Splitting Strings in Ruby with Regular Expressions

Sometimes you need to split into parts and splitting on a sub string just won’t cut it. One such example I ran across the other day involved splitting a string containing file paths. The given string would contain a number of file paths (such as folder/cuke.feature). This string would then be split at each space. However, sometimes the file path could contain spaces. This resulted in an incorrect array of files.

"folder/cuke.feature folder two/cuke.feature".split
# => [ "folder/cuke.feature:2", "folder", "two/cuke.feature:4" ]

This would cause problems when cucumber would look for a feature file that didn’t exist.

In Ruby, split can take a regular expression as a parameter (Note that using a regular expression to split will also add the empty string “” to your result). By adding the following to the split above the correct file paths are obtained. The empty string can be discarded and the results can be trimmed to remove excess white space.

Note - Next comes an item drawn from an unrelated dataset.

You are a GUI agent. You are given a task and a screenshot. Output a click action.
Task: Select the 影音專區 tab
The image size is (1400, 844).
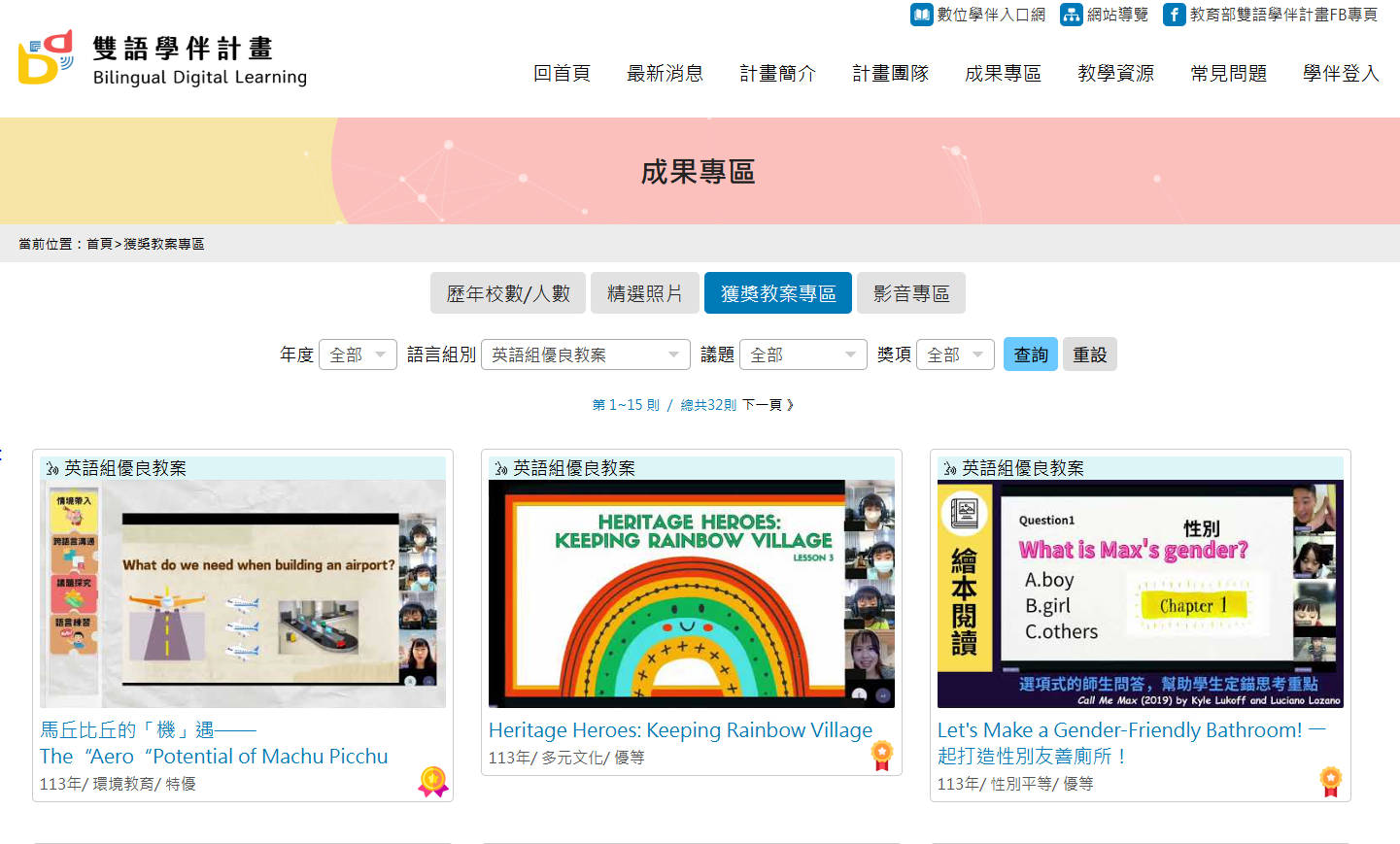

"folder/cuke.feature folder two/cuke.feature".split(/(.*?\.feature.*?) /).collect(&:strip).reject(&:empty?)
# => [ "folder/cuke.feature", "folder two/cuke.feature" ]

The capture group in the regular expression is actually important. Without it, the sub string for the file paths would be discarded and the result would be different, so keep this in mind if your split string is missing things:

"folder/cuke.feature folder two/cuke.feature".split(/.*?\.feature.*? /)
# => ["", "folder two/cuke.feature"]